> _What the exercise asks_
From the data underneath, reproduce exactly the stretch that begins at the line with "Viewport: 747px width, 560px height." and ends after the line with "Task: Mute the".

- - - - -

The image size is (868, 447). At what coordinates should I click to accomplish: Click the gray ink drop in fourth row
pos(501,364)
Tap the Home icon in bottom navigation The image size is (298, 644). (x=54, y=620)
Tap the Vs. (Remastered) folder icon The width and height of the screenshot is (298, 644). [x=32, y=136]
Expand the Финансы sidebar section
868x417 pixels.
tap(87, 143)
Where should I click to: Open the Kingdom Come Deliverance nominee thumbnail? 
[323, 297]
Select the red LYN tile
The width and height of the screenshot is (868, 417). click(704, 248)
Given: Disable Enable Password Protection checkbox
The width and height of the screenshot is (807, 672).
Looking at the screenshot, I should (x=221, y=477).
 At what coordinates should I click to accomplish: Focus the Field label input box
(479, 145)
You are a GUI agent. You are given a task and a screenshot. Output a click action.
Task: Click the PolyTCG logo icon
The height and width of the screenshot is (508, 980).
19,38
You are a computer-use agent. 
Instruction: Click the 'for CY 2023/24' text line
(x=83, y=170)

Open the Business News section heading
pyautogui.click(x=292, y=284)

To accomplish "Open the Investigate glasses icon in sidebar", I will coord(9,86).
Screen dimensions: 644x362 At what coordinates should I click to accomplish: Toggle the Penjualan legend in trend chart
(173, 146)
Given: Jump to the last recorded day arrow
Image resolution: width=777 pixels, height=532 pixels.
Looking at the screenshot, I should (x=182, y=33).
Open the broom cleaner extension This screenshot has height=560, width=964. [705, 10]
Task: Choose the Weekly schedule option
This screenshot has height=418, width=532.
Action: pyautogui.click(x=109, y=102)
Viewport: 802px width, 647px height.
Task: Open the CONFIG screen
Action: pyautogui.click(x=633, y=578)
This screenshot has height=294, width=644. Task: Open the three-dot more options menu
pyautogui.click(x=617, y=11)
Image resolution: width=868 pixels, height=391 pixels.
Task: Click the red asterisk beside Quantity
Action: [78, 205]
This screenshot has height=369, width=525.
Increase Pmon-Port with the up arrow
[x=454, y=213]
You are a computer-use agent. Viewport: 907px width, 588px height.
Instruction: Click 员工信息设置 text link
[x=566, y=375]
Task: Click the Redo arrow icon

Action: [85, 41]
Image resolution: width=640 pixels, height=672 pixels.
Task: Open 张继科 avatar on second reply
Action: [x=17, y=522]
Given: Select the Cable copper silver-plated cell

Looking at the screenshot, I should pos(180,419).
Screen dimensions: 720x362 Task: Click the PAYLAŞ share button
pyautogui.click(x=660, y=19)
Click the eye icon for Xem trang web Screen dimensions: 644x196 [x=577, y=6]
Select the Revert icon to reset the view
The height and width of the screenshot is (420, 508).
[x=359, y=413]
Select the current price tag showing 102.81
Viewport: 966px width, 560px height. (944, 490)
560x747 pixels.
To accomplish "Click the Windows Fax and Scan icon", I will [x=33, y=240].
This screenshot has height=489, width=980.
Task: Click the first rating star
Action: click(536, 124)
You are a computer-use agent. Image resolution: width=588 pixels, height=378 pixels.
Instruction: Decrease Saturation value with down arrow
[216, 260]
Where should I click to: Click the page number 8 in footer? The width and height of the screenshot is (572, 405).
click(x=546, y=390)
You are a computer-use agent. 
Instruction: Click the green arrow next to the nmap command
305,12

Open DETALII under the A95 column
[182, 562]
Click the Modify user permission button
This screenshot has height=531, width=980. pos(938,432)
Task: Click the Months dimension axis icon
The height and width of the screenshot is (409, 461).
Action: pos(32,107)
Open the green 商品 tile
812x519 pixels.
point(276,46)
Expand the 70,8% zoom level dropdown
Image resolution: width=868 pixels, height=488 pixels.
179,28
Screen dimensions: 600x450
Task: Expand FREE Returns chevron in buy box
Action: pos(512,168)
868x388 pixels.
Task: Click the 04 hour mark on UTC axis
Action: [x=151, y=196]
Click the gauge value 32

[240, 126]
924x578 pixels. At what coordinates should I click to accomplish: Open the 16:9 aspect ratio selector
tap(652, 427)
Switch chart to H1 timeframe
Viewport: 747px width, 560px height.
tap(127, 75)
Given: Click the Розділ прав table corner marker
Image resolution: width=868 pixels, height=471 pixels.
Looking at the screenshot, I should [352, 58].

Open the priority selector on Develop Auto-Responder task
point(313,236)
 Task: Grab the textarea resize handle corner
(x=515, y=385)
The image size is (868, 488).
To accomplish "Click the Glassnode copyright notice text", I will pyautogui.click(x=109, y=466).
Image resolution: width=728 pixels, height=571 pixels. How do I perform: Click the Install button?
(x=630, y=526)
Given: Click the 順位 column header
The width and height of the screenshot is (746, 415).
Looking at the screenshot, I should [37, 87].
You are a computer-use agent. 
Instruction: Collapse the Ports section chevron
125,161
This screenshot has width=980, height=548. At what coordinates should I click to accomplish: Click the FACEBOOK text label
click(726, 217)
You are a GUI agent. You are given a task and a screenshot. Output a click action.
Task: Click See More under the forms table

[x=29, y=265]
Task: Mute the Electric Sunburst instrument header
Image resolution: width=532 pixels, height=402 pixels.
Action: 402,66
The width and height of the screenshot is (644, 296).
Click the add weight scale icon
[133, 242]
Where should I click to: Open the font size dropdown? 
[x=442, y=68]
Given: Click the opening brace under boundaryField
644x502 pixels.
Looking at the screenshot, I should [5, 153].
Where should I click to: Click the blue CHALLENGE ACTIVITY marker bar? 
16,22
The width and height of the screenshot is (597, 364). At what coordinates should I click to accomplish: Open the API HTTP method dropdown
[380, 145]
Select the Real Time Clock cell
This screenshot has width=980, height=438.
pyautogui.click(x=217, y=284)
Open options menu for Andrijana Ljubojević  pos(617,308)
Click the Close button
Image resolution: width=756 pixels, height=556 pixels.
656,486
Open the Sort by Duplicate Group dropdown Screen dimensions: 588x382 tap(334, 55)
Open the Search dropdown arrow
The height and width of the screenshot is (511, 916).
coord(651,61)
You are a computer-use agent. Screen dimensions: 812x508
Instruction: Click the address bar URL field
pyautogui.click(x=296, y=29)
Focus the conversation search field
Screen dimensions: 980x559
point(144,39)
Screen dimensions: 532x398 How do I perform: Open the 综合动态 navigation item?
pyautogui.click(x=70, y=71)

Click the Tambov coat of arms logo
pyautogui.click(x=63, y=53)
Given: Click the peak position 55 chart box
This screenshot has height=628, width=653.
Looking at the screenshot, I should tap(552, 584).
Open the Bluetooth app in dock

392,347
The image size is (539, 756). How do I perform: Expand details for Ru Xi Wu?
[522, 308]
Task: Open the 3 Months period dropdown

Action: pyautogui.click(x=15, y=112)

- - - - -

> _Output for this exercise_
Viewport: 747px width, 560px height.
tap(127, 75)
Given: Click the Розділ прав table corner marker
Image resolution: width=868 pixels, height=471 pixels.
Looking at the screenshot, I should [352, 58].

Open the priority selector on Develop Auto-Responder task
point(313,236)
 Task: Grab the textarea resize handle corner
(x=515, y=385)
The image size is (868, 488).
To accomplish "Click the Glassnode copyright notice text", I will pyautogui.click(x=109, y=466).
Image resolution: width=728 pixels, height=571 pixels. How do I perform: Click the Install button?
(x=630, y=526)
Given: Click the 順位 column header
The width and height of the screenshot is (746, 415).
Looking at the screenshot, I should [37, 87].
You are a computer-use agent. 
Instruction: Collapse the Ports section chevron
125,161
This screenshot has width=980, height=548. At what coordinates should I click to accomplish: Click the FACEBOOK text label
click(726, 217)
You are a GUI agent. You are given a task and a screenshot. Output a click action.
Task: Click See More under the forms table

[x=29, y=265]
Task: Mute the Electric Sunburst instrument header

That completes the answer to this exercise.